Bear Grylls has consumed some pretty disgusting items in his time - rotten zebra, raw goat testicles, camel intestinal fluid and even his own urine. But New Zealand is home to one of the very worst things he's ever swallowed, the tree weta.

However, even that's not enough to put Grylls off the land he calls the "ultimate adventure playground".

"I can't wait to get back down there, I just love it."

That's high praise from a man who scaled Mt Everest at 23 years old, served in the British Special Forces, circumnavigated the UK on a jetski and is the youngest ever Chief Scout.


"And there's been a lot of near-death experiences and those are never the ones I'm proud of, whether it's parachute failures or getting caught falling down crevasses, getting pinned down in white water rafts or bitten by snakes or chased by crocs or close encounters with sharks. I try not to focus too much on those and focus on the good times instead.

"But the principles are always the same - never get complacent, keep calm in the storm and think clearly, be inventive and resourceful. That's what survival is about, that fire from within and the determination to keep going," he told the Herald yesterday.

The Man vs Wild presenter is coming to New Zealand at the end of November to perform live shows in Auckland, Wellington and Christchurch.

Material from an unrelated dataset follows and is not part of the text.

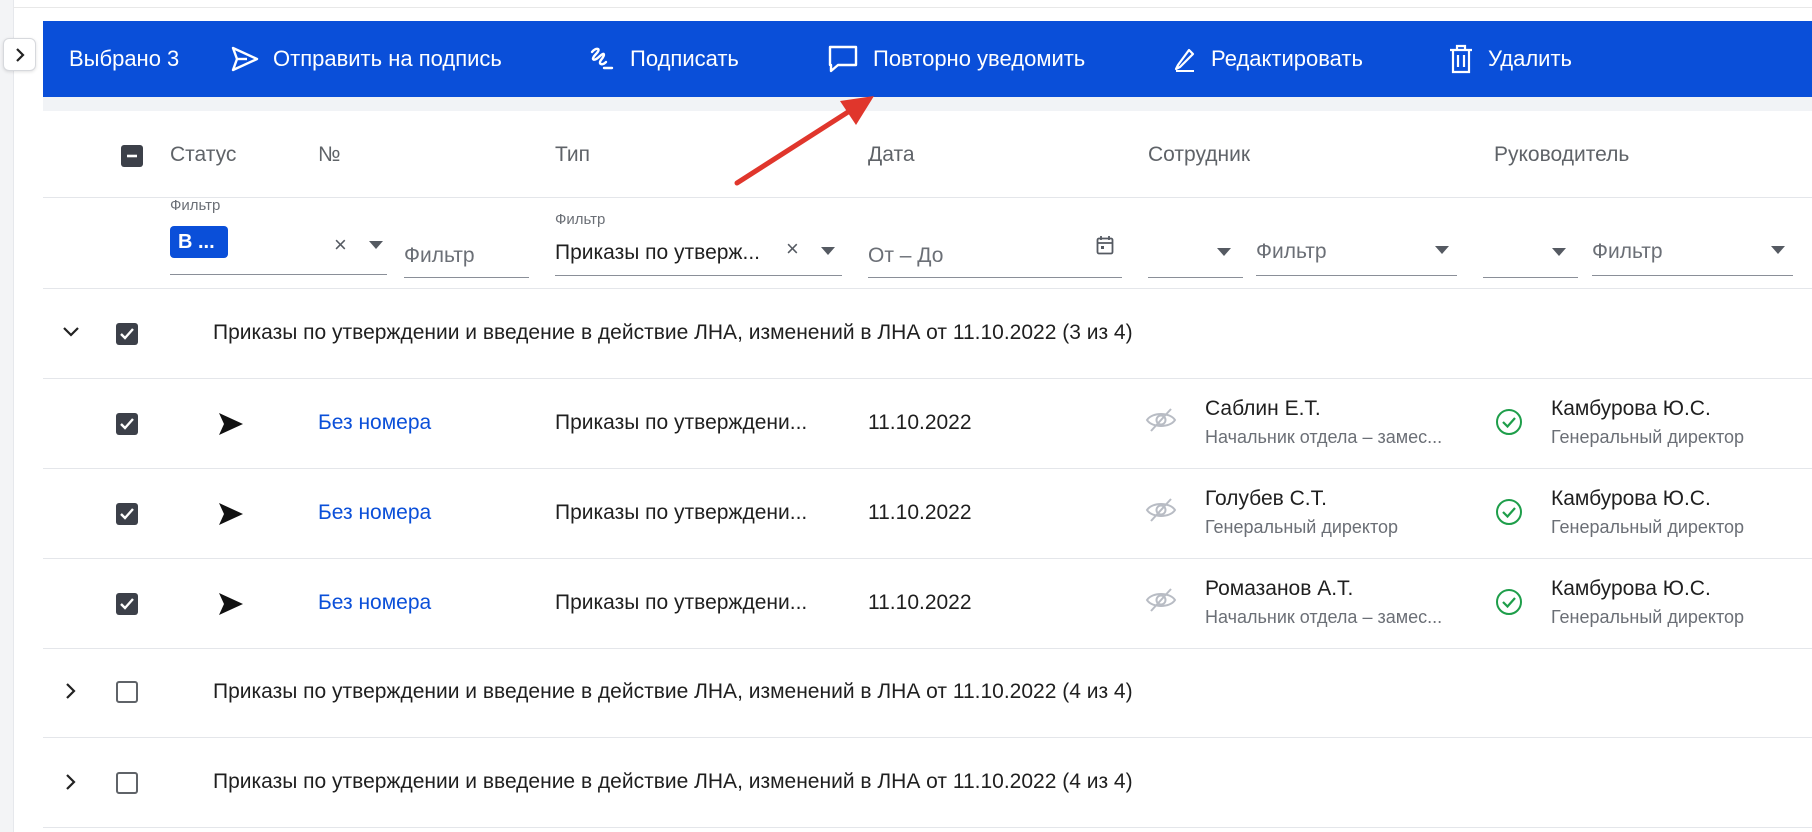 The image size is (1812, 832). What do you see at coordinates (1530, 58) in the screenshot?
I see `delete-label: Удалить` at bounding box center [1530, 58].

During Grylls' last trip to New Zealand, the February 22 quake struck.

He and his team were in mountains about 240km southwest of Christchurch but were shaken by the tremor. It wasn't until they emerged from the wilderness that they realised the devastation of what they'd felt.

But despite his impressive resumé of survival stories, Grylls rates his family as the feat he's most proud of.

His three young boys are all growing into adventurers themselves and imitate their dad's skills from his show, though Grylls hasn't quite decided how he feels about that yet.

"Adventure is rich in their DNA and part of me loves that. They're always falling out of trees and stuck up things. But then the other part of me thinks, 'Oh no, they've got to have a normal job'.

"I keep telling them that they've got to have a back-up plan. If they're climbing a tree, 'What happens if the branch breaks? You've got to have a hand around somewhere in case.'

"I tell them they're reckless but then they see me on the TV and say I'm reckless and then I kind of run out of words."